From this article
Another theory is that yawning is another way for bodies to thermoregulate, via the action of neurotransmitters. Serotonin is an important neurotransmitter in the regulation of skin blood flow, and the thermoregulation this blood flow does. Increases of serotonin have been shown to increase body and brain temperatures, a change that causes the body to trigger more yawns, in an attempt to cool itself. The effects of serotonin on thermoregulation are especially obvious in the case of patients who suffer from serotonin syndrome, a condition caused by an excess of serotonin in their systems, usually from taking several serotonin-affecting drugs in tandem. Some of the biggest signs of serotonin syndrome are hyperthermia, shivering, sweating and vasoconstriction. This process is also obvious to SSRI (selective serotonin reuptake inhibitor) or SNRI (selective serotonin and norepinephrine reuptake inhibitor) users who experience a relatively (~11%) common side effect of the medications- excessive yawning. While the users may not be aware of it, the increased serotonin levels in their body increases its temperature, and therefore its yawn rate.

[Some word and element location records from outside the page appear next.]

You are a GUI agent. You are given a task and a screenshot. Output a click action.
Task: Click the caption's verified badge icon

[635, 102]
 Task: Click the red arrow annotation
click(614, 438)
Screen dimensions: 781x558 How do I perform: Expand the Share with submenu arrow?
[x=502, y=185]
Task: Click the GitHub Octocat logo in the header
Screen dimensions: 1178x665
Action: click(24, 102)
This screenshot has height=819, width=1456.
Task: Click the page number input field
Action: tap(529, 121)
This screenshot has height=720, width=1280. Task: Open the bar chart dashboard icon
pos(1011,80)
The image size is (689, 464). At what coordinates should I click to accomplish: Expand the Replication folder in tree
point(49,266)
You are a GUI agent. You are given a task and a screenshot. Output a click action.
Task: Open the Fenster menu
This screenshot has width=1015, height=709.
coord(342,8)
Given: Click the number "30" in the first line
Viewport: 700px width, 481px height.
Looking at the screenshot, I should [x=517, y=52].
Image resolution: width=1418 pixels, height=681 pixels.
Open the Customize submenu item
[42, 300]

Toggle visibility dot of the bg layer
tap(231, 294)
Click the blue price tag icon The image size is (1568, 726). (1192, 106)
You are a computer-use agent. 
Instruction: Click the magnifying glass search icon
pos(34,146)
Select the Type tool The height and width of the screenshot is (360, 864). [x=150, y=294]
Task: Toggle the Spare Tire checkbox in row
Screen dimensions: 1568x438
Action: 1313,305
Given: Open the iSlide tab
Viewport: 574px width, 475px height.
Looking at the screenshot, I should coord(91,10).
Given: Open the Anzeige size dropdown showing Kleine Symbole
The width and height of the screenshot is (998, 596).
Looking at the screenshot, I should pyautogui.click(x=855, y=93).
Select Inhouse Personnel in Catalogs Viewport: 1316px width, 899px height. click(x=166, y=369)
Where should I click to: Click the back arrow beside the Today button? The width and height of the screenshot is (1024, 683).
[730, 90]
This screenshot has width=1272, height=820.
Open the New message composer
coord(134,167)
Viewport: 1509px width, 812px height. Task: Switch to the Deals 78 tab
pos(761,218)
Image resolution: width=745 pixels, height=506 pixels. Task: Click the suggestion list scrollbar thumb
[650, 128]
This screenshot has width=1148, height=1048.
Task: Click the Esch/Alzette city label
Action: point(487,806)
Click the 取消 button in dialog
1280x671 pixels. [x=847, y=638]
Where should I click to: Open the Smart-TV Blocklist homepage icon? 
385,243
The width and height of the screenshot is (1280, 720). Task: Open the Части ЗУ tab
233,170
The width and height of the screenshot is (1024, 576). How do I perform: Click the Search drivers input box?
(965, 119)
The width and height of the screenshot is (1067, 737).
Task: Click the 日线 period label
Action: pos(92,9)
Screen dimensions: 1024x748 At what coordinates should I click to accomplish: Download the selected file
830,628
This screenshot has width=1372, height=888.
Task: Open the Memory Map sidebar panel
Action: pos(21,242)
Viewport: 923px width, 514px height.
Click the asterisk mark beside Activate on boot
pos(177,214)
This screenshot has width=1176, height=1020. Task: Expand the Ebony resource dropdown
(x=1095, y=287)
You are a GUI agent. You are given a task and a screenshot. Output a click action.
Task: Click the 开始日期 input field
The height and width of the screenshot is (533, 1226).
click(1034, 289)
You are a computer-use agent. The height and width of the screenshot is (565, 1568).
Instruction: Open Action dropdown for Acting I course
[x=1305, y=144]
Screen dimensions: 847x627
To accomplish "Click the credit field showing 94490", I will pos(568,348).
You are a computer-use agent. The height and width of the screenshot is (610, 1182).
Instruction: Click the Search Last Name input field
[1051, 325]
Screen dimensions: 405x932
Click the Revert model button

Harvard has a similiar theory but this is more related to brain cooling One novel theory is that yawning cools the brain, helping keep it at the right temperature for optimal function. In an old study in the journal Evolutionary Psychology, researchers reported that subjects who cooled their brains by breathing through their noses or holding cold packs to their foreheads — proven brain-cooling strategies — were less likely to yawn when shown videos of other people yawning.